Attempts to stabilize enzyme activity in aqueous media are
extensively described in the patent literature. Among the
approaches to the problem of enzyme stabilization has been the use
of various organic materials, such as alcohols, polyols, esters and
sugars which are said to have a stable effect upon enzymes.
Water-soluble calcium salts have also been used to stabilize enzyme
compositions. Thus, for example, U.S. Pat. No. 4,243,543 to
Guilbert seeks to provide enzyme stability by adding an
anti-oxidant and a polyol to aqueous detergent compositions, U.S.
Pat. No. 4,111,855 to Barrat, et al. uses a combination of a
polyacid and calcium ion as an enzyme stabilizer. U.S. Pat. No.
4,287,082 to Tolfo et al. discloses homogeneous enzyme-containing
liquid detergents characterized by the presence of a saturated
fatty acid, calcium ion and a specific short chain carboxylic acid.
U.S. Pat.
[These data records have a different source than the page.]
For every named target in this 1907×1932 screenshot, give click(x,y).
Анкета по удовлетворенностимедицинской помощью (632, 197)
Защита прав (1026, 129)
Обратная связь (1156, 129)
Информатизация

No. 4,318,818 to Letton et al. describes an enzyme
composition which is stabilized by calcium ion and a short chain
length carboxylic acid salt.
SUMMARY OF THE INVENTION
The present invention provides a stabilized enzyme-containing
liquid detergent composition comprising: (a) from about 5 to about
75%, by weight, of one or more non-soap detergent surface active
agents selected from the group consisting of anionic, nonionic,
cationic, ampholytic and zwitterionic detergent compounds; (b) from
about 0.1 to about 20 millimoles of calcium ion per liter of
composition; (c) from about 0.05 to about 5%, by weight, of an
enzyme selected from the group consisting of proteases, amylases
and mixtures thereof; (d) from about 0.1 to about 10%, by weight,
of a stabilizing agent comprising (i) at least one water-soluble
salt of a dicarboxylic acid represented by the formula
(CH.sub.2)n(COOH).sub.2 wherein n is an integer from 1 to 6; and/or
(ii) at least one water-soluble salt of an unsaturated dicarboxylic
acid selected from the group consisting of fumaric acid and maleic
acid; (e) from about 0 to about 25%, by weight, of a soap
comprising a water-soluble salt of a saturated fatty acid having 10
to 18 carbon atoms in the alkyl chain; and (f) the balance water
and optionally a sequestrant.
The non-soap surfactant mentioned above refers to detergent
compounds other than soaps, the latter being highly preferred
components of the present detergent compositions which for purposes
of the present disclosure are categorized separately and distinctly
from the other anionic surfactants. The term "soap" refers to the
water-soluble salts of long chain fatty acids.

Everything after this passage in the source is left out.